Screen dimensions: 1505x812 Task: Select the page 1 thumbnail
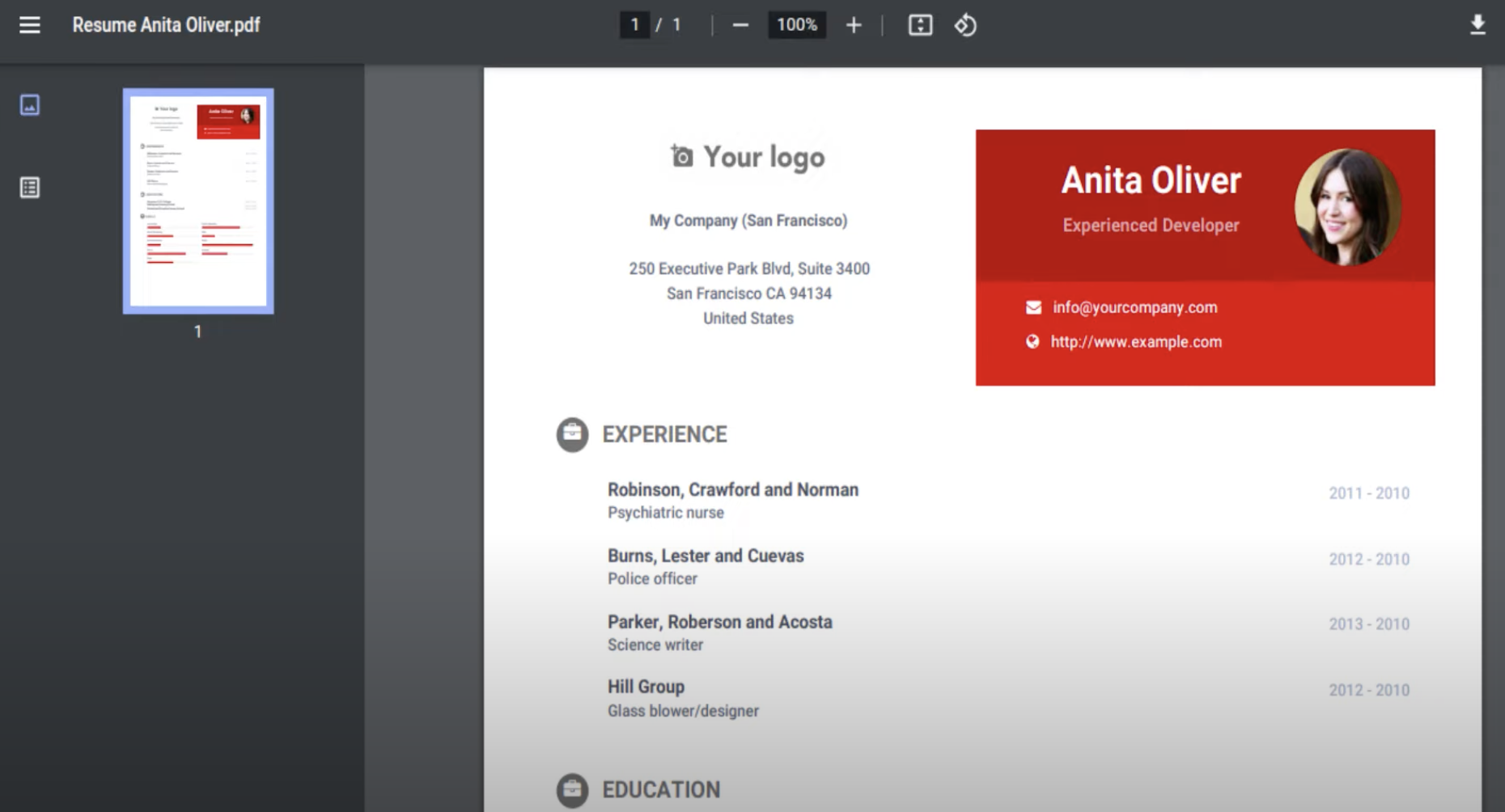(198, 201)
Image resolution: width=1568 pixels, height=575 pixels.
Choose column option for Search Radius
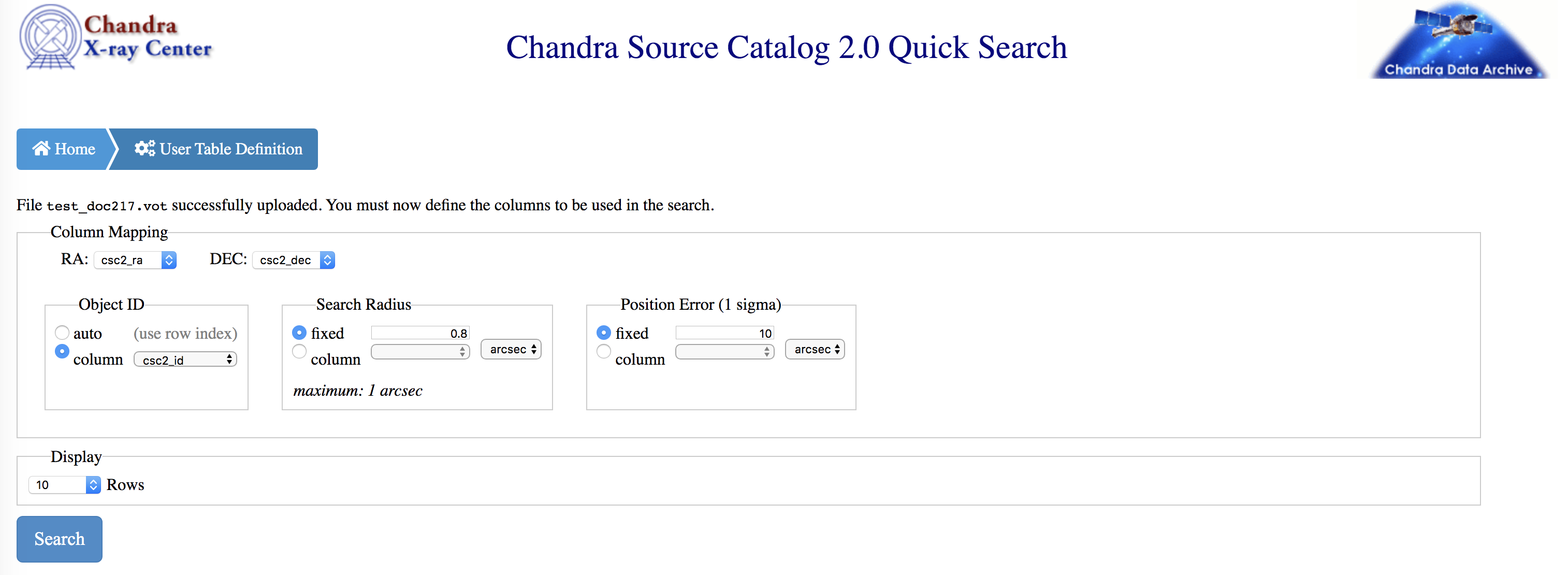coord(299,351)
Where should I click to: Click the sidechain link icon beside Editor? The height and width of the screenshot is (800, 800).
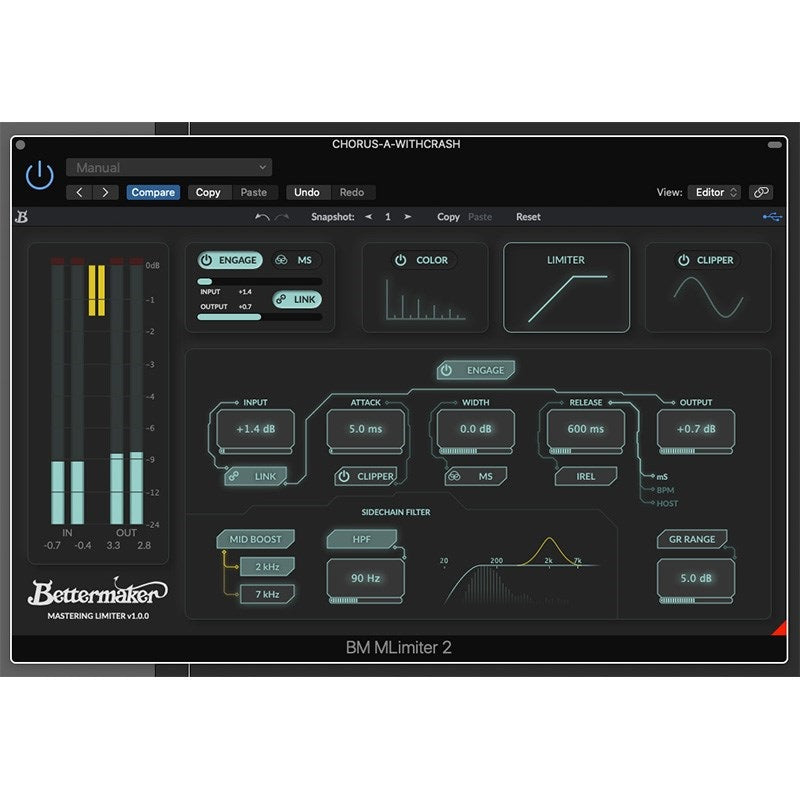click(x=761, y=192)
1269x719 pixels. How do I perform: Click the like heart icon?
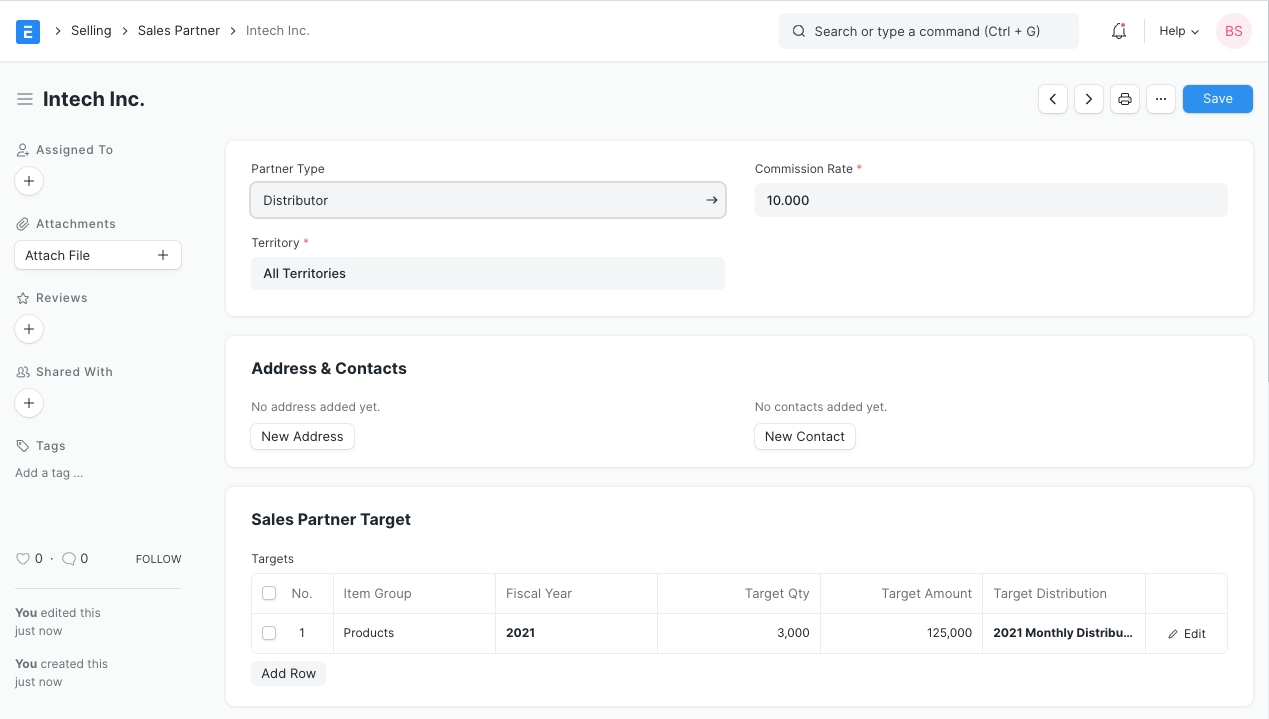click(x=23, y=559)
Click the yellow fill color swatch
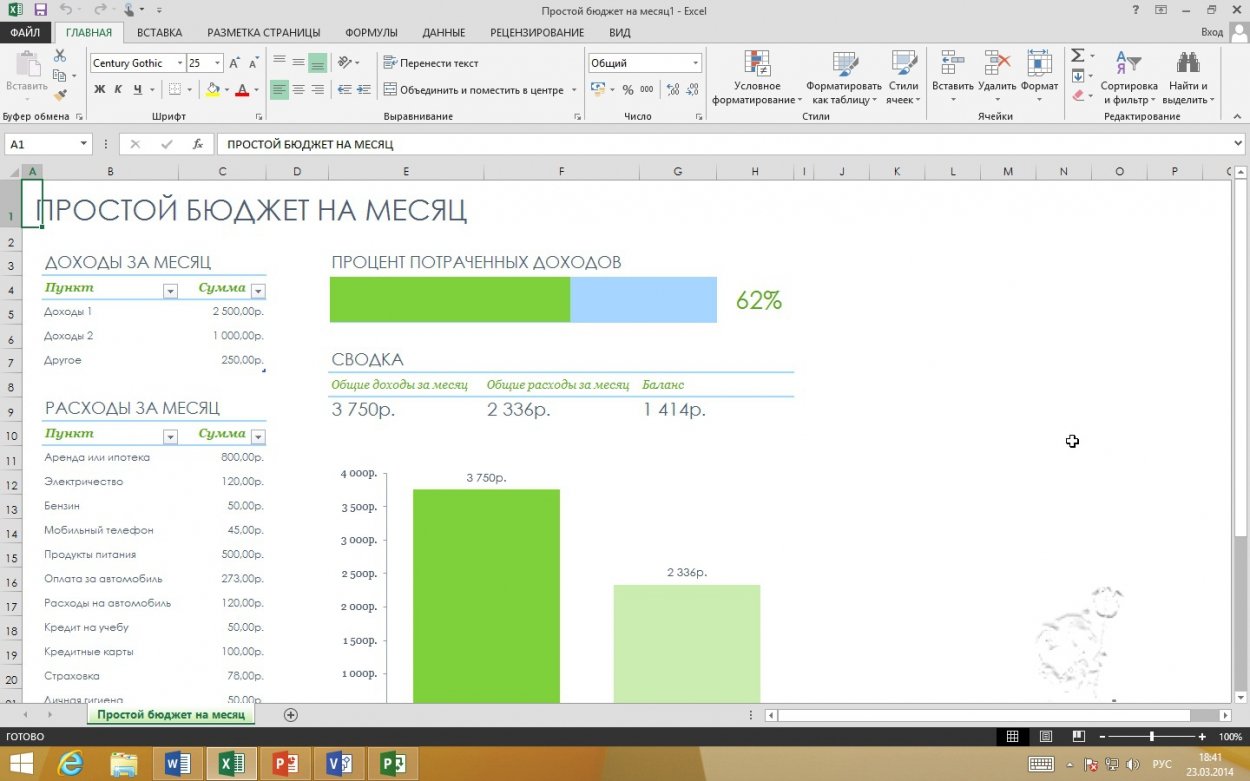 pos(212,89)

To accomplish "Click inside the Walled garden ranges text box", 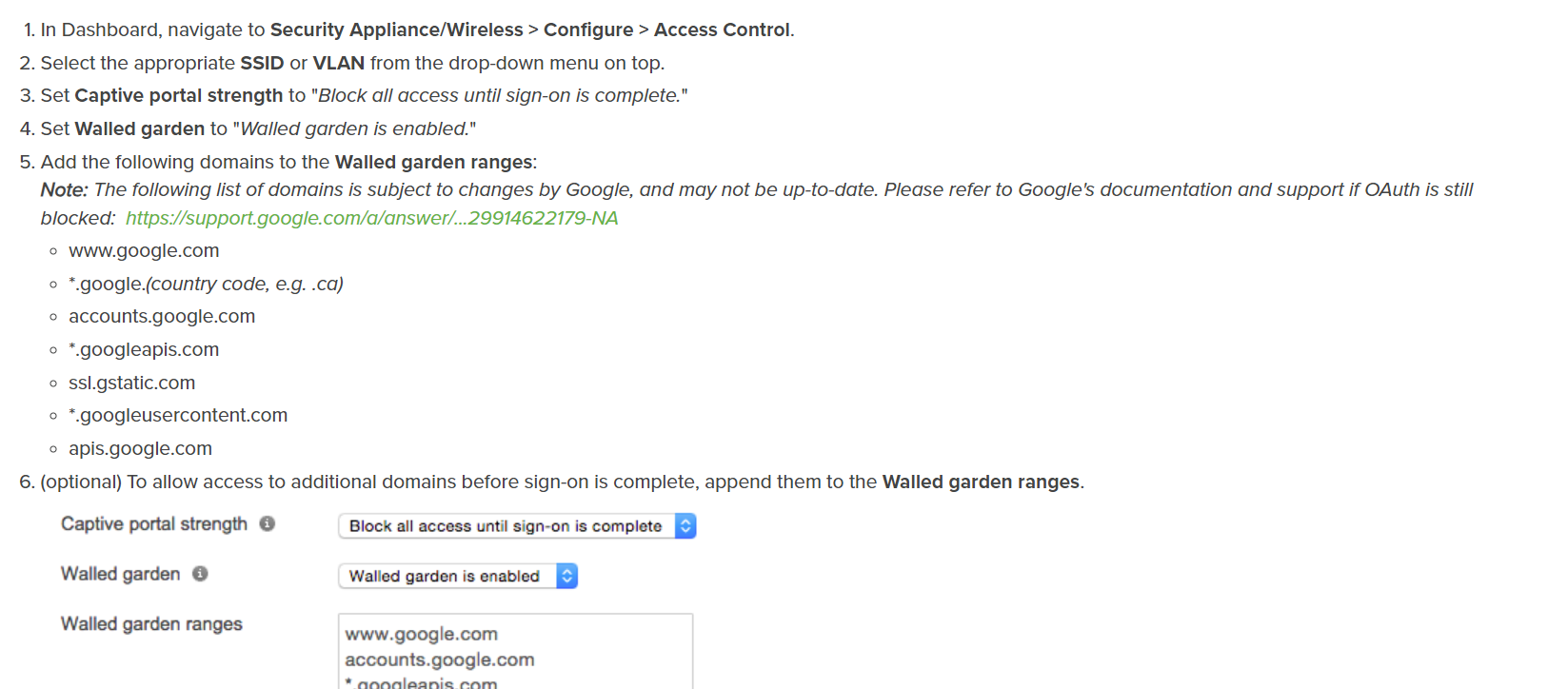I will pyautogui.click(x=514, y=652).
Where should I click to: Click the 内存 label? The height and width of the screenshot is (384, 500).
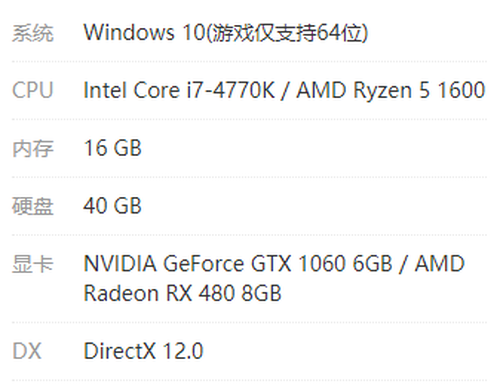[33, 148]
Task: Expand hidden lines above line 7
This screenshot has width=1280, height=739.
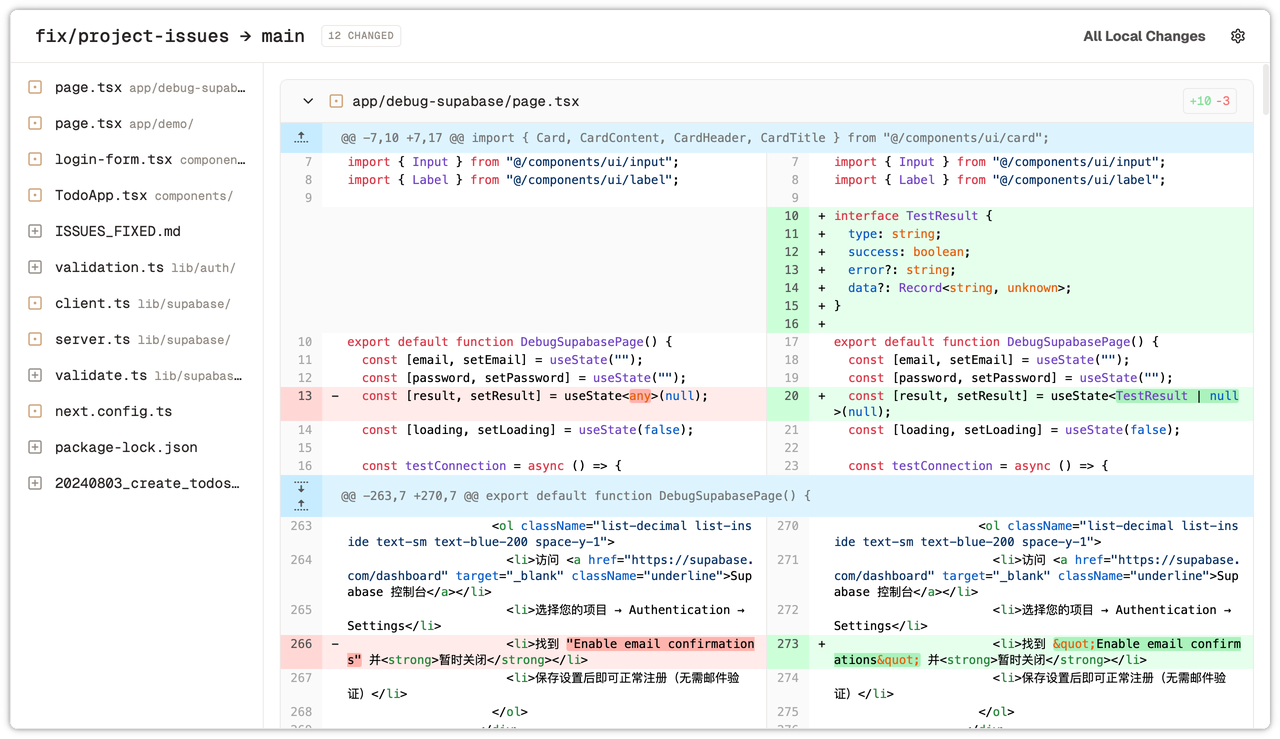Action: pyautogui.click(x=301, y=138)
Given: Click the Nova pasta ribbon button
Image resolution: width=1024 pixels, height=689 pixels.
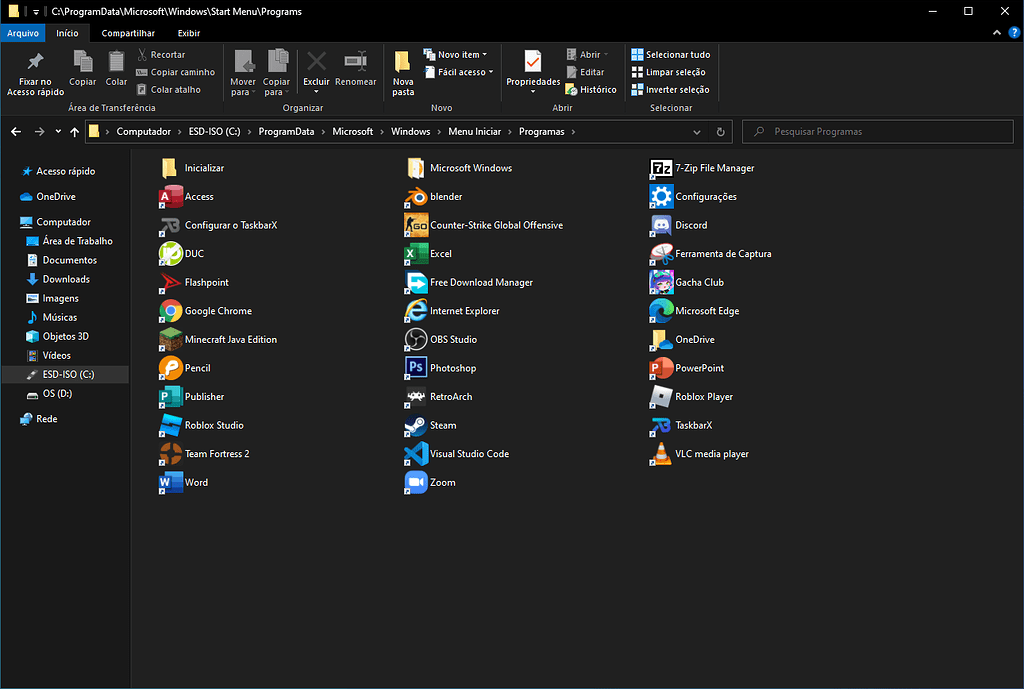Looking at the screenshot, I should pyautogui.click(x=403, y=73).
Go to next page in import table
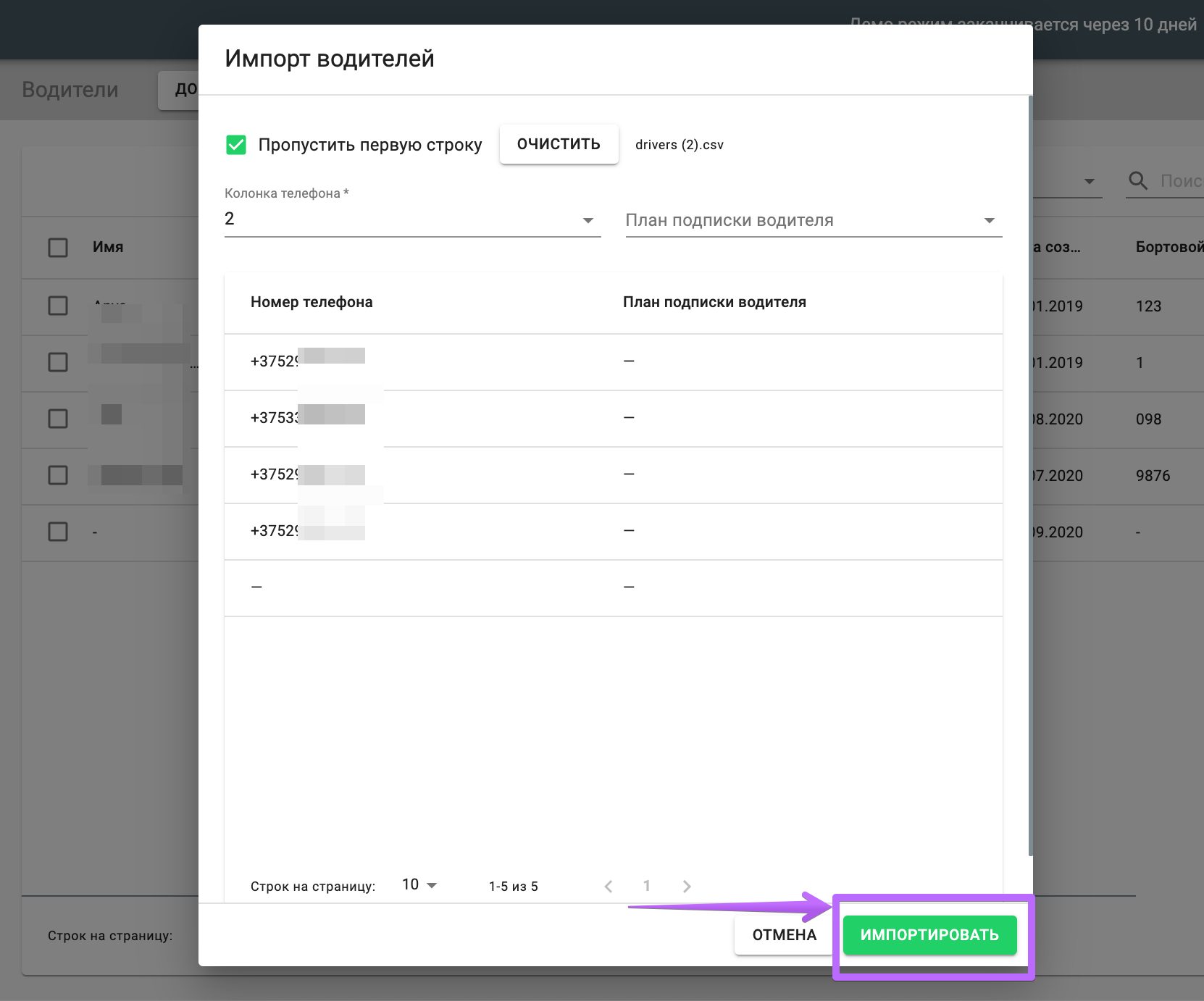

TASK PROMPT >> Every line from the one with "Image resolution: width=1024" through the end of the records is to be reproduced exactly, and the pictures are to be left out.

EXERCISE RESPONSE >>
Image resolution: width=1024 pixels, height=689 pixels.
Looking at the screenshot, I should pyautogui.click(x=403, y=73).
Go to next page in import table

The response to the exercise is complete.